- The problem: Copy everything from the line containing "Given: Click the scrollbar up arrow" down to the line containing "Looking at the", with both of those lines included, from the listing below.

- Exercise material:

►

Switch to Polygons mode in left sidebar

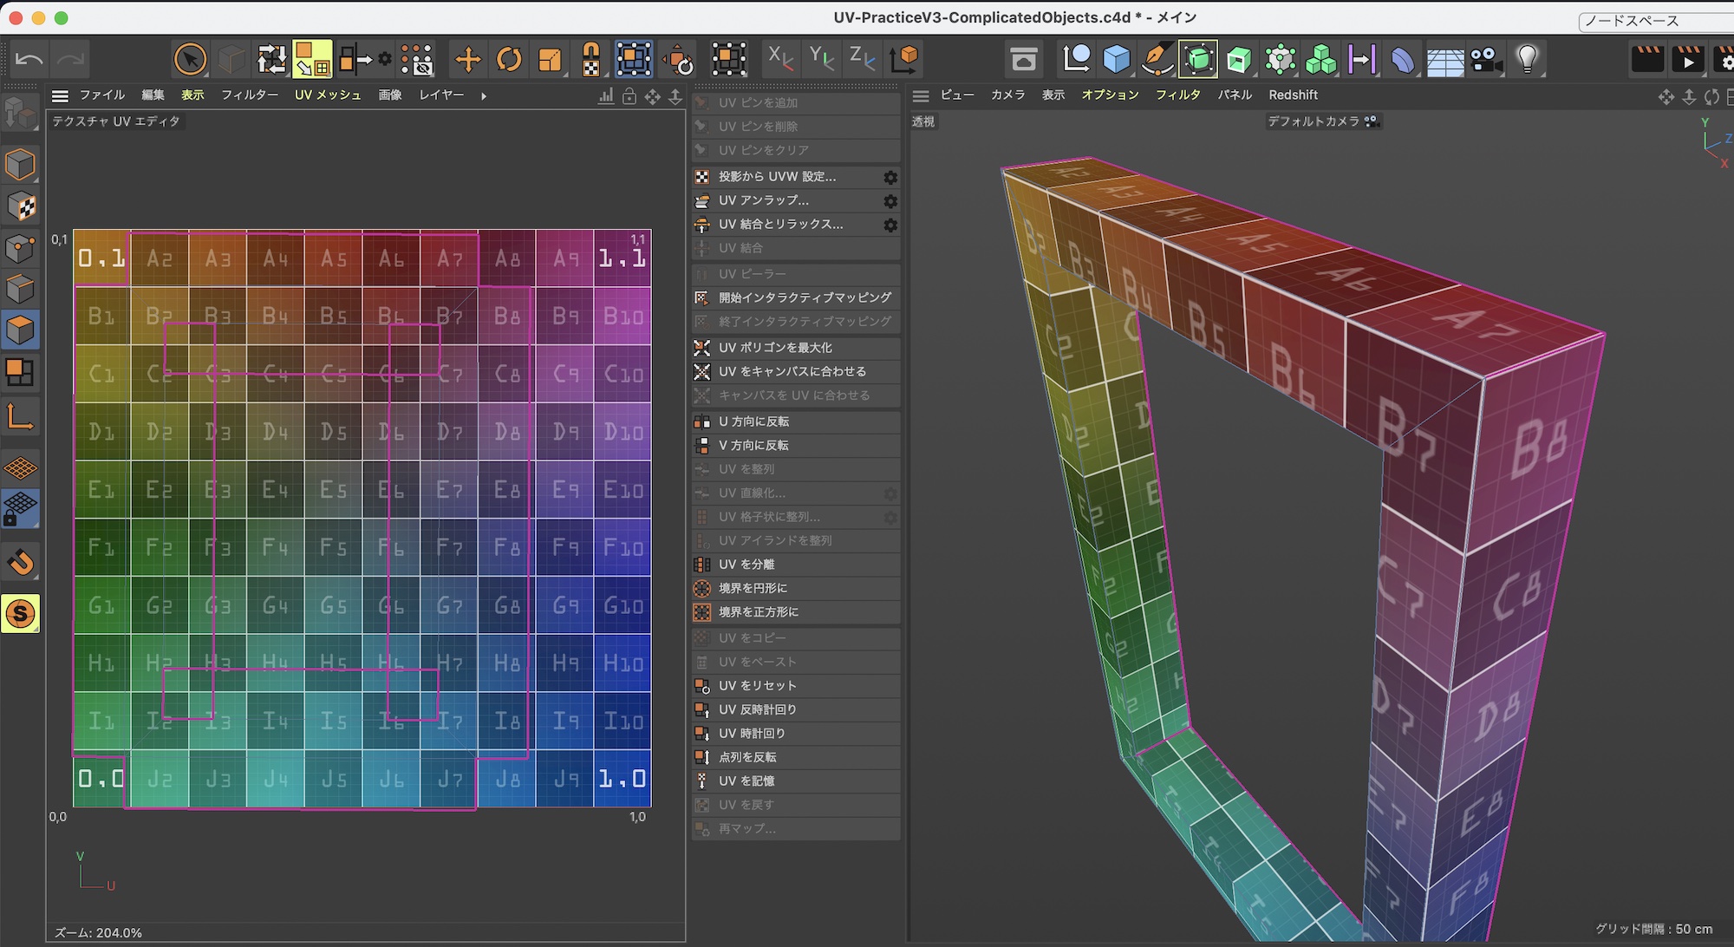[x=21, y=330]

◄
►

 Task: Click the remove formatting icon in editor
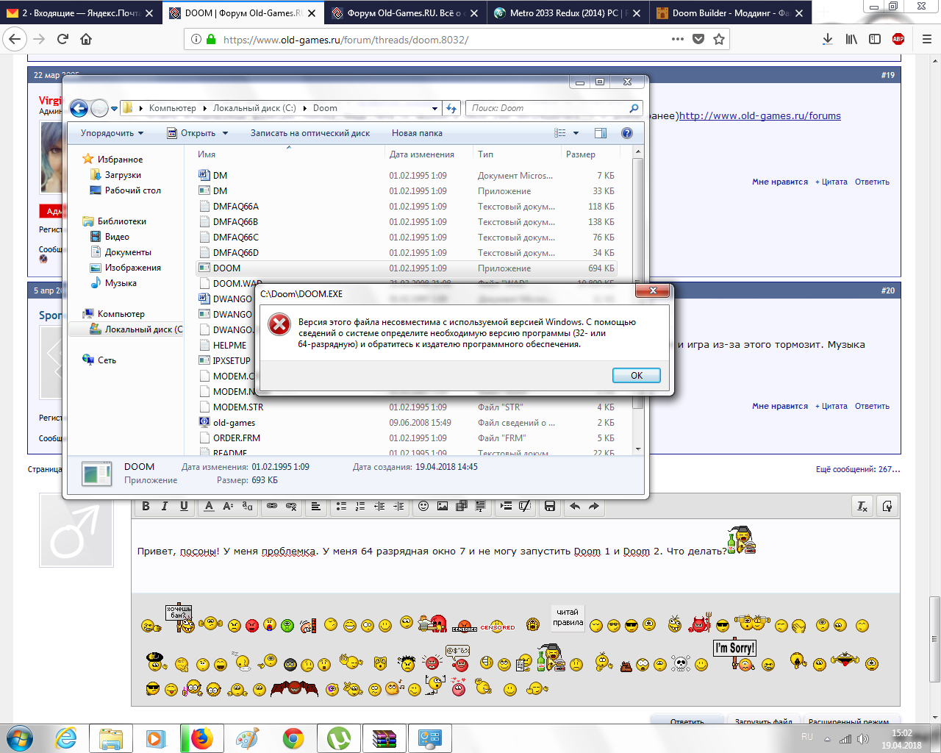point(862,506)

◄
►

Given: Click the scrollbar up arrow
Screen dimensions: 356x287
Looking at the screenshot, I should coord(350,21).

◄

- Task output:
Given: Click the scrollbar up arrow
Screen dimensions: 356x287
Looking at the screenshot, I should coord(350,21).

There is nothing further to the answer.